Change Our Minds, Change Our Lives?

Let’s start with an extraordinary assumption: that each of us will have to change consequential parts of our lives in the next seven years due to external forces beyond our control.

We’re accustomed to large-scale problems being addressed by the government, but the problems generated by the dynamics I’ve discussed here–hyper-optimization, under-competence, hyper-financialization, the unpredictable consequences of climate change and fragile global supply chains–don’t lend themselves to sweeping diktat solutions.

Even in cases where the State can alleviate the problem, State actions in crises tend to be expedient patches, not permanent solutions. No State can repair broken supply chains overnight, as these systems have been stripped of redundancies and buffers.

We’re also accustomed to permanent abundance. It’s been 52 years since gas stations ran out of gas due to geopolitical events (1973-74). The idea that gas stations could run out of gas and shelves could be stripped bare is incomprehensible to us now–just as it was then, until it happened. Yet the supply chains that deliver all this abundance are even more optimized / vulnerable to disruption than they were 52 years ago.

In the 16 years since the global financial system almost collapsed (2008-09), the vulnerabilities in the system have increased beneath the system’s apparent stability.

It’s been 44 years since the U.S. and global economies experienced a deep recession that couldn’t be reversed with a flood of central bank / fiscal stimulus. Now both the monetary stimulus and fiscal largesse are problems, not solutions.

The transition of advanced economies from industrial economies to service economies coupled with the rise of digital automation tools has created an enormous exposure to the semi-automation of white-collar work that is now the foundation of advanced economies’ earned income.

Much of this work is mandated by regulations and therefore vulnerable to a reduction of the regulatory burden due to cost-cutting, and other major portions are devoted to consumer borrowing and spending, much of it based on fragile asset bubbles: marketing, banking, real estate, tourism, etc.

The potential for the devastation of service employment on the same scale wrought by de-industrialization is incomprehensible to us now, even as entire sectors of employment are already being slashed. The possibility that the unemployment rate exceeds 10% and remains at that level is incomprehensible now–just as it was before the 1981-82 recession pushed unemployment to 11%.

All of which leads to this question: how do we decide to change our lives in a material way? Do we decide to make radical changes in our diet, lifestyle, careers and where we live based on something we read or watched on a screen? Or do we only decide and act when we’re catalyzed by our experience of events / crises?

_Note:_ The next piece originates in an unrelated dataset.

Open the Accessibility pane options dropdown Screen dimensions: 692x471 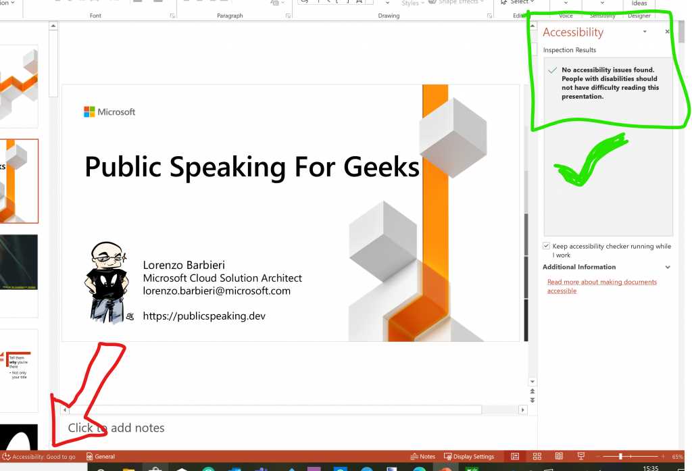[645, 32]
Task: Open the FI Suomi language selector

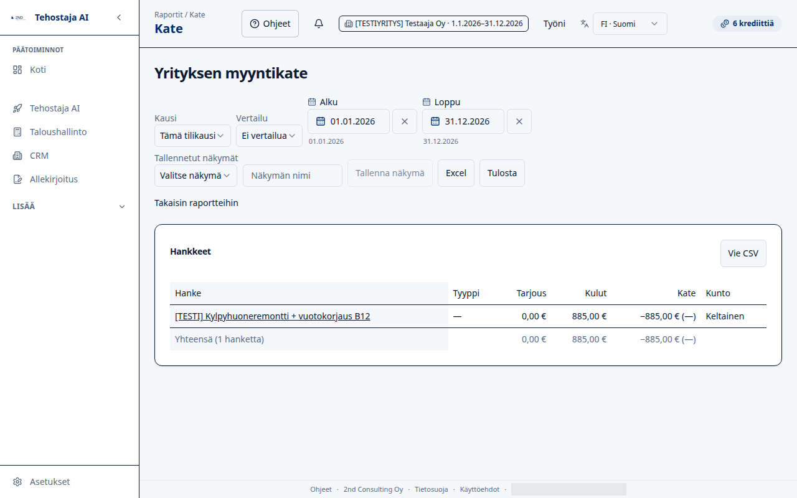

There are large bodies of research on our cognitive biases and the way our subconscious minds make decisions before our conscious minds are aware of the decision. But the process of consciously deciding to make consequential changes in our lives receives less attention.

Observation suggests that humans generally don’t make big changes until they have no other choice. Few radically change their diet and lifestyle until they’ve had a heart attack. Few abandon a successful career for a risky new venture; most only change careers when their previous career has ended and a replacement job in the same sector is no longer available.

Few sold their gas-hog vehicles in early 1973 because they became aware of the dependence of the U.S. on Mideast oil. Everyone sold their gas-hogs and sought high-mileage replacements only when they had to arise at 4 am to get in line at the gas station before the line stretched around the block.

This reluctance to act before necessity arises results from our innate risk avoidance: why take unnecessary risks with uncertain returns when what we have at this moment is reliable and sufficient?

To act before necessity demands it is so unnatural that those few who act on readily available information without being pressed by necessity raise eyebrows: why radically change your diet if you don’t have to? The idea that the long-term damage being done by our current diet is irreversible rarely changes anyone’s behaviors. As long as we don’t have a heart attack today, we’re good.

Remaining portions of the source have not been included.